Club for Growth declared “mission accomplished” last week as Republican front-runner Donald Trump slumped to second place in Iowa. Now, the fiscally conservative group is hatching a takedown in other early voting states.
Last month, a super PAC affiliated with the club launched a $1 million negative ad blitz against Trump in the Hawkeye State. The ads began airing 24 hours after the first GOP debate and highlighted a handful of policy positions Trump once took that many conservatives would consider antithetical to their interests.
“The polls have made it clear: Trump loses when voters know the truth about him,” the group’s president, David McIntosh, said Friday.
But while Trump is down by double digits in Iowa, he continues to lead the Republican field both nationally and in the two earliest primary states.
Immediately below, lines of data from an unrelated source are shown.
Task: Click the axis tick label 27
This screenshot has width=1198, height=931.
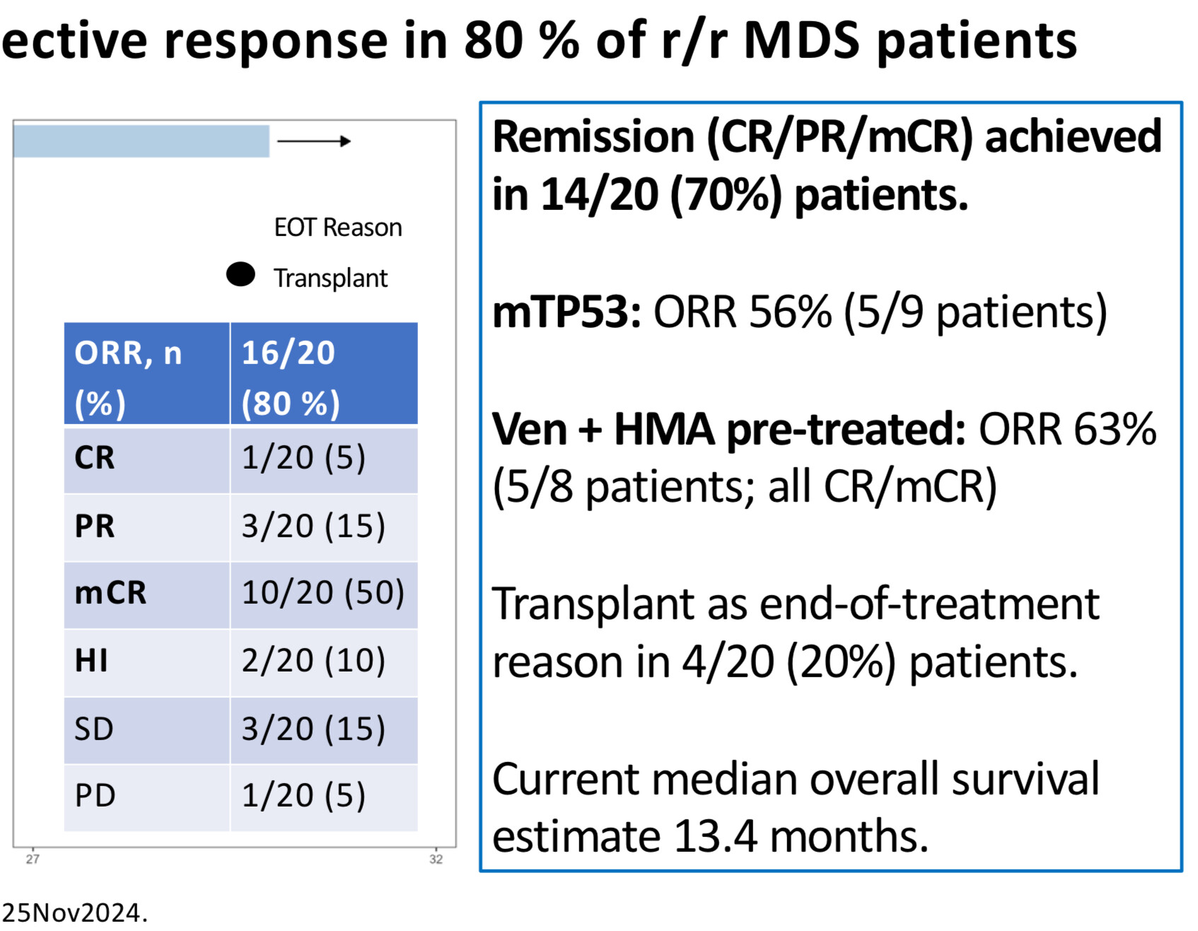Action: [33, 859]
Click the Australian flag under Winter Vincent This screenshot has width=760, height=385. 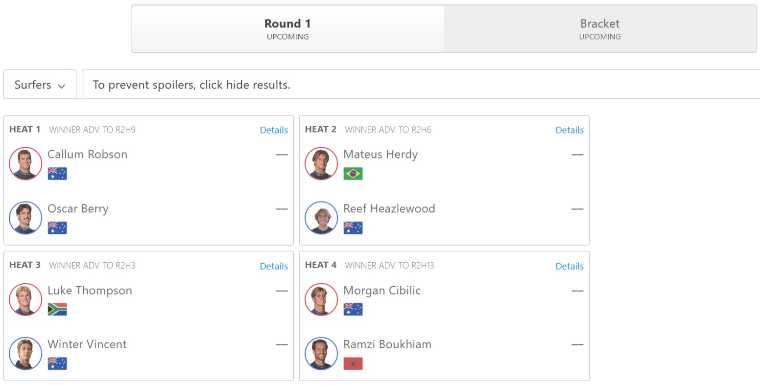point(57,363)
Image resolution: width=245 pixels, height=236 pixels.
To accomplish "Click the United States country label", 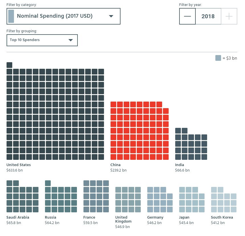I will pyautogui.click(x=19, y=165).
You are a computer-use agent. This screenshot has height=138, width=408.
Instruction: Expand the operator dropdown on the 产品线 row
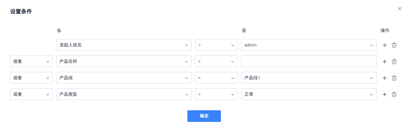216,78
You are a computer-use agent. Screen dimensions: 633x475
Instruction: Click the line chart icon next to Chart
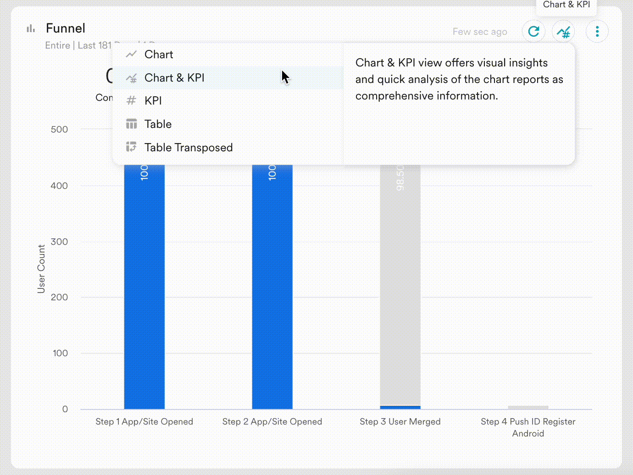pos(131,54)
Thus, the club is looking to expand their efforts.
“We’re in the process of fundraising, but the plan has been to focus on the early states,” Doug Sachtleben, who serves as communications director for the Club for Growth, told the Washington Examiner. “We’ll look at South Carolina and what’s being done there and perhaps Nevada.”
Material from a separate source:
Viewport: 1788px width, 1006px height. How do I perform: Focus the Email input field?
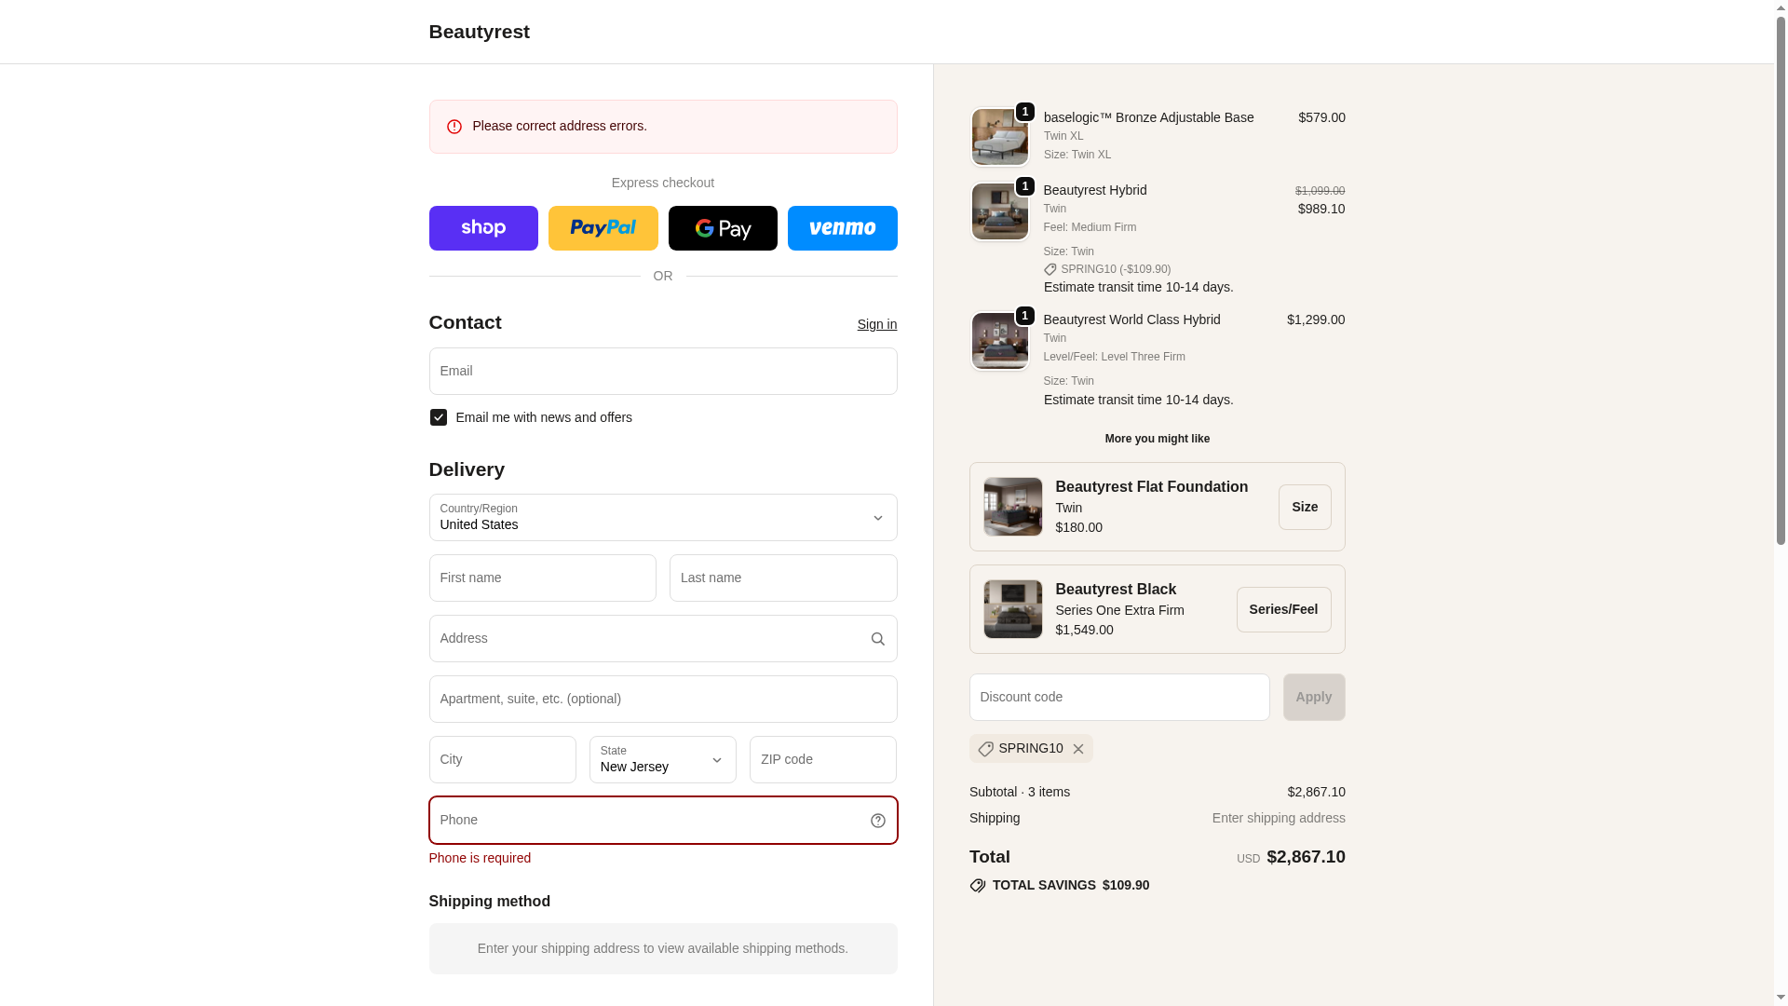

“A lot of it is contingent on just raising the funds to launch ads, but we feel like the polls in the last week have confirmed that exposing Trump’s positions bring him down,” he added.
Sachtleben declined to say how much the club must fundraise and how long until anti-Trump attack ads appear in other states, instead he noted the group is engaged in “a steady outreach to other conservatives who share these concerns about Trump.”
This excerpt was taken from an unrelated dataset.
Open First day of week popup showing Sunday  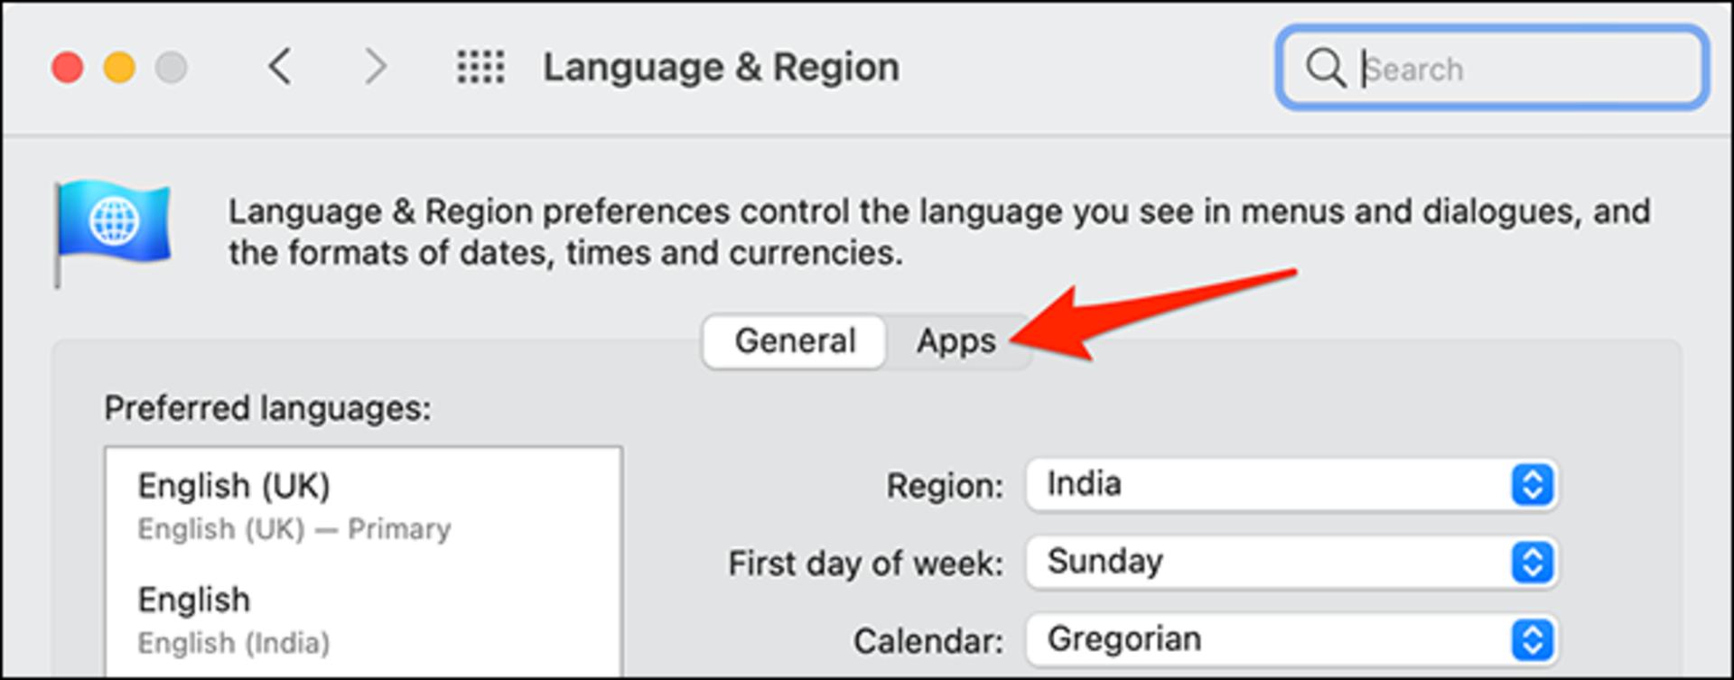click(1291, 563)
“It’s been a daily process of reaching out and making those calls and showing potential donors, based on the polls, that a strategy that exposes Trump does work,” he said.
He did say, however, that any new ads would likely tackle similar issues and follow the same format as those broadcasted in Iowa.
“We know property rights resonated and, likewise, him continuing to like government-run healthcare. Those are the issues where people see these aren’t just past positions, they’re things [Trump] still believes,” he said.
Adding, “So we’re looking at those kinds of issues where he still takes positions that are contrary to conservative philosophy in a big way.”
Sachtleben said the club has also witnessed a rising number of other individual and group efforts to discount Trump, including a potential anti-Trump super PAC in South Carolina.
“There’s more of a movement, whether it’s partnering with us or doing something on their own. The lesson of Iowa is that exposing Trump’s positions does bring him down,” he said.
Still, Club for Growth is advocating for a concerted effort to bring the GOP’s leading man down.
“We have some who are still watching to see if what’s happening in Iowa will happen elsewhere,” Sachtleben said.
“CFG action has a lot of experience watching campaigns and the ebbs and flows of this campaign are something we’ll watch. But we’re committed to ensuring, at this point, that the truth about Trump not being a conservative continues to get out,” he added.